3.1. Histogram of oriented gradient (HOG) 

Histogram of oriented gradients (HOG) describes an object in a frame using its spatial information. 
HOG was first developed for recognizing human figures from an image. Hence HOG becomes a perfect 
choice for representing spatial features in the human action recognition task. The original algorithm [22] 
which was developed for an image is applied to a video here by considering each frame as an image. Each 
frame is divided into cells which are small spatial regions and for each pixel magnitude and orientation of 
gradient are calculated. 1D histograms are then used to represent each cell forming the HOG feature. 


3.2. Histogram of optical flow (HOF) 

Histogram of optical flow is proved to have the capability of representing human body motion [23]. 
Optical flow is nothing but a pattern of apparent movement in a sequence that represents relative motion 
between the observer and the sequence. It is obtained by finding changes in the position of the object in two 
consecutive frames. Here, HOF is represented by optical vectors calculated at each pixel. Using the feature 
selection method, optical vectors having maximum value are selected to form a feature descriptor.

## Provided data
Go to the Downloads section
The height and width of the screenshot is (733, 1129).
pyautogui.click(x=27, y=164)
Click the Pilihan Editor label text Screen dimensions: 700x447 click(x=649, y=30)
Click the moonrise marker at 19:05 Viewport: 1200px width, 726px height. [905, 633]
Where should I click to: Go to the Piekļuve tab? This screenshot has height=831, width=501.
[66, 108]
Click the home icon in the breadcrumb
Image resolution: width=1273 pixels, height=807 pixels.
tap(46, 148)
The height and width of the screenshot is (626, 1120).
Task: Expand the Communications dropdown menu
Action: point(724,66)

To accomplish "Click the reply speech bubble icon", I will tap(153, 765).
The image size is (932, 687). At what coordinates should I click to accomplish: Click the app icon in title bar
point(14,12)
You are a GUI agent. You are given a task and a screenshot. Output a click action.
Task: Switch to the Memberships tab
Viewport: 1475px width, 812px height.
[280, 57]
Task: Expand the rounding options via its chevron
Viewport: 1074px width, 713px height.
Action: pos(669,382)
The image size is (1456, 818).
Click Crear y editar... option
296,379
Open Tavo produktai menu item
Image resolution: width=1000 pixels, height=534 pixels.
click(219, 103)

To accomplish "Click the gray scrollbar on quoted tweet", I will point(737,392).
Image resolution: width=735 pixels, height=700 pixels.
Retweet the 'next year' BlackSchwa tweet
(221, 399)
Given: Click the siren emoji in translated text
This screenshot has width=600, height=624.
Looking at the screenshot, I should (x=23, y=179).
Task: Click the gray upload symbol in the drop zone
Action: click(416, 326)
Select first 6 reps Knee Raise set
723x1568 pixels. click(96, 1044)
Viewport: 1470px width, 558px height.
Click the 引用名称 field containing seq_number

## Questions
1) List, in order, the steps that the passage on HOG and HOF features gives for computing the HOG feature on video.
2) Rewrite the paragraph of the passage on HOG and HOF features that begins "Histogram of optical flow is proved" as a bulleted list, keeping its main facts.
3) Carry the passage on HOG and HOF features forward from its last sentence.
The items come from a separate source and are unrelated to the passage on HOG and HOF features.

## Exercise answers
1)
1. Treat each frame of the video as an image.
2. Divide each frame into cells, which are small spatial regions.
3. Calculate the magnitude and orientation of the gradient for each pixel.
4. Represent each cell with a 1D histogram, forming the HOG feature.

2)
- HOF has been shown to be able to represent human body motion [23].
- Optical flow is a pattern of apparent movement in a sequence, representing relative motion between the observer and the sequence.
- Optical flow is obtained by finding changes in an object's position across two consecutive frames.
- HOF is represented by optical vectors calculated at each pixel.
- A feature selection method picks the optical vectors with the maximum value to form a feature descriptor.

3)
3.3. Neural network 

Two architectures of neural networks are used separately for evaluating the performance of the 
system. The architectures of feed-forward neural network (FFNN) and cascade forward neural network 
(CFNN) [24] are shown in the Figures 2 and 3 respectively. FFNN is the most commonly used neural 
network model in which the input layer, hidden layers, and output layer are used. Figure 2 shows the general 
architecture of FFNN. All the input nodes are connected to all the nodes in 1st hidden layer and all the hidden 
nodes of the last hidden layer are connected to the output layer. The direction of data is only in one direction 
i.e. input to output. The backpropagation algorithm is used to calculate the weights between layers. Multiple 
layers of neurons and a backpropagation algorithm make it possible for the network to learn linear as well as 
nonlinear relations between input and output. 

Cascade forward neural network is similar to FFNN but is having an extra weighted connection 
from the input layer to each hidden layer and from each hidden layer to successive layer. This extra 
connection from input to each layer makes the learning of the network faster. Figure 3 shows the architecture 
of CFNN.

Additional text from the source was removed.